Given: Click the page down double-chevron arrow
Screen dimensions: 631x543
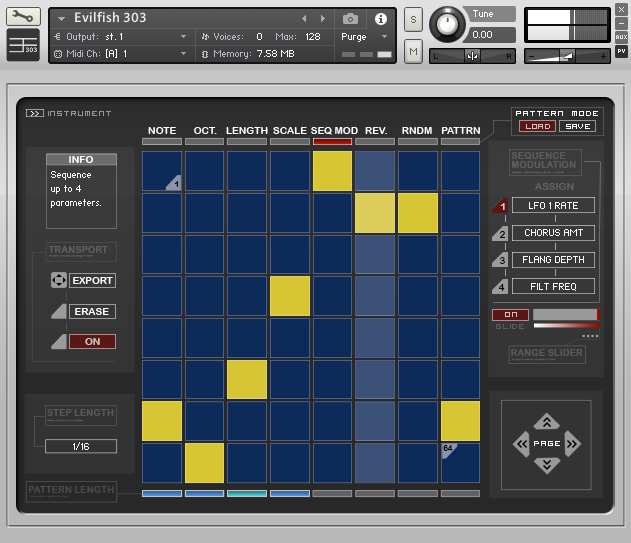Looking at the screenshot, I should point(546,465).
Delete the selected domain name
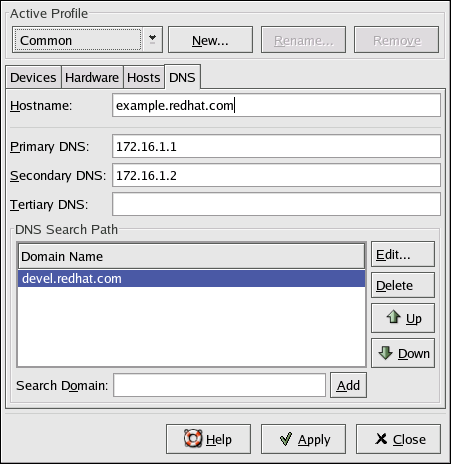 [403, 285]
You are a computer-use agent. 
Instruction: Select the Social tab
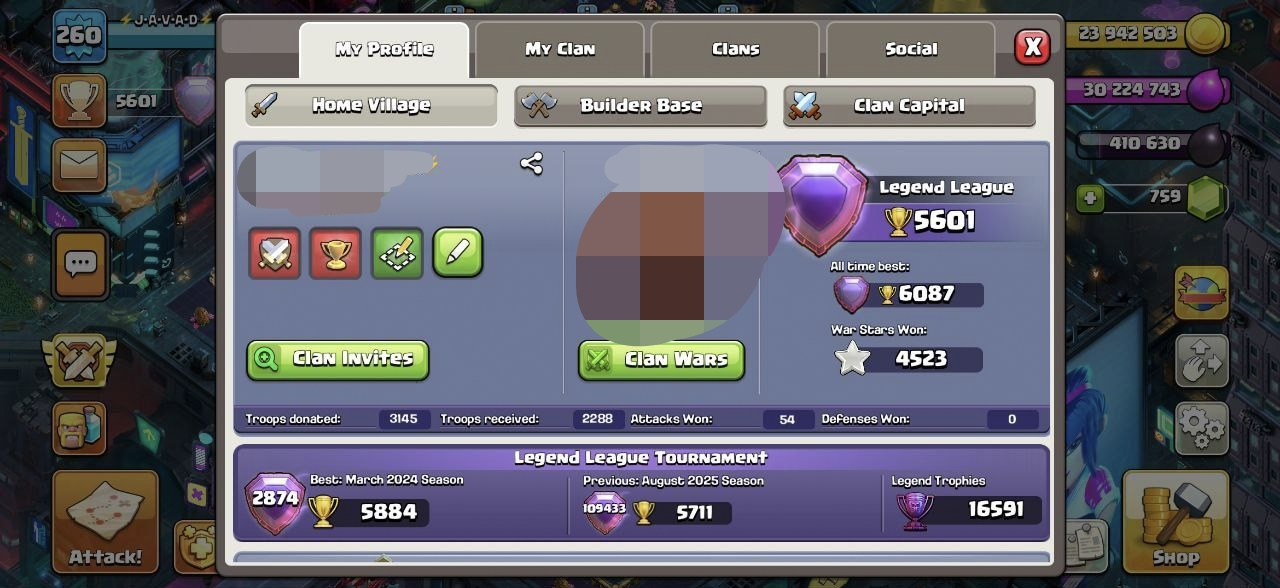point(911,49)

==

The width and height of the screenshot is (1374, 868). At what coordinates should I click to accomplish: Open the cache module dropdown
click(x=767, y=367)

▶ **Task requirements**
Output the material from the line containing "Given: Click the" through the line containing "point(911,49)" as a two-column CSV with the headers input and output, one row per input paired with its answer. Put each field in double quotes, replace line breaks with spaces, and leave out the pictures.

▶ **Completed task**
input,output
"Given: Click the page down double-chevron arrow Screen dimensions: 631x543","Looking at the screenshot, I should point(546,465)."
"Delete the selected domain name","[403, 285]"
"You are a computer-use agent. Instruction: Select the Social tab","point(911,49)"